Now, nearly two decades later, a new financing revolution is set to change buy-to-let as peer-to-peer lenders such as Landbay allow ordinary investors to lend directly to landlords, cutting out the traditional bank or building society sitting between the two. This paper should be of value to ordinary investors who want to lend to landlords as it sets out the relative robustness of the buy-to-let returns that help to underpin lenders’ investment as well as those of the landlords themselves.”

You also ask “Would you really want me to show returns on buy-to-let on a fundamentally different basis than the returns shown for other assets? That would be completely illogical.”
No, I would want you to show returns from all assets that reflected real-world concepts like taxation and inflation. It would have been safe to assume that somebody whose income justified a 75% loan on the value of a property would pay a marginal rate of 40% tax.

And you don’t even mention inflation, which for an economist is most surprising. You claim that £1,000 cash at the end of 1996 “would be worth” £1,959 at the end of 2014. In fact the original £1,000 would only have been worth £ 596.44 in real terms. The untaxed return of £959 would have been worth considerably less in real terms, given that most of it would have accrued in the 12 years before the bank rate went down to 0.5%.
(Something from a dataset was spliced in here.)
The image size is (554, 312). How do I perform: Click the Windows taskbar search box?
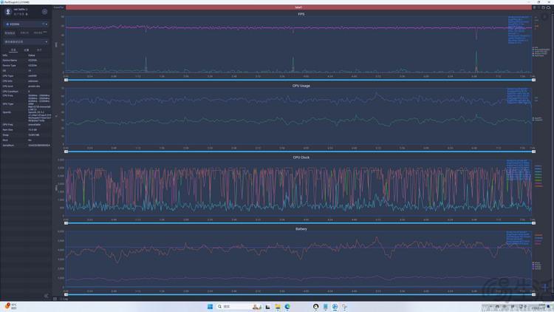coord(232,306)
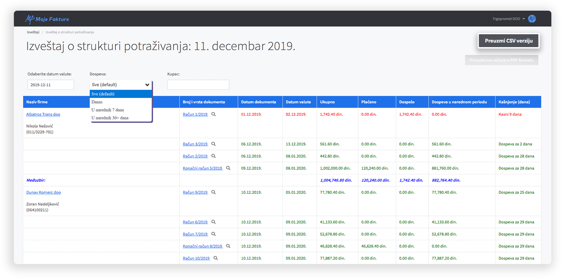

In reply to criticism of your 1,400% returns - which was treated as Gospel by the major newspapers, quoted in the TV election debate and probably led Osborne to introduce Section 24 - you have the gall to come onto a forum for people who will be severely damaged if not bankrupted by S 24 and boast about how well you did in London.

And the patronising arrogance to express your hope that I can see where my maths is wrong. It is your thinking that is at fault, not my maths. Your “initial investment of £30,000 is now worth £727,500” That means the gain is £697,500.

You cannot include the £27,500 as a gain on the £27,500 you started with. In your words that is “completely illogical”.

Your gross capital gain is £700,000: £810,000 minus £110,000. Then you have to deduct the £2,500 you spent on the purchase cost and fittings, leaving £697,500.

You got the capital gain wrong on the unmortgaged example as well. The purchase price was £55,000 and the 2014 valuation was £189,000, making the gross gain £134,000.

The table on page 10 states that the total return was £5,071 for every £1,000 invested, and that 42.9% came from rental income. So the total return was £278,905, and 57.1% of it, £159,255. came from capital gain. That is £25,255 more. than the the actual gain. The extra is about half the purchase price. It is £459 for every £1,000 invested, 9% of the claimed gross returns, not adjusted for inflation.

You are incompetent as well as arrogant.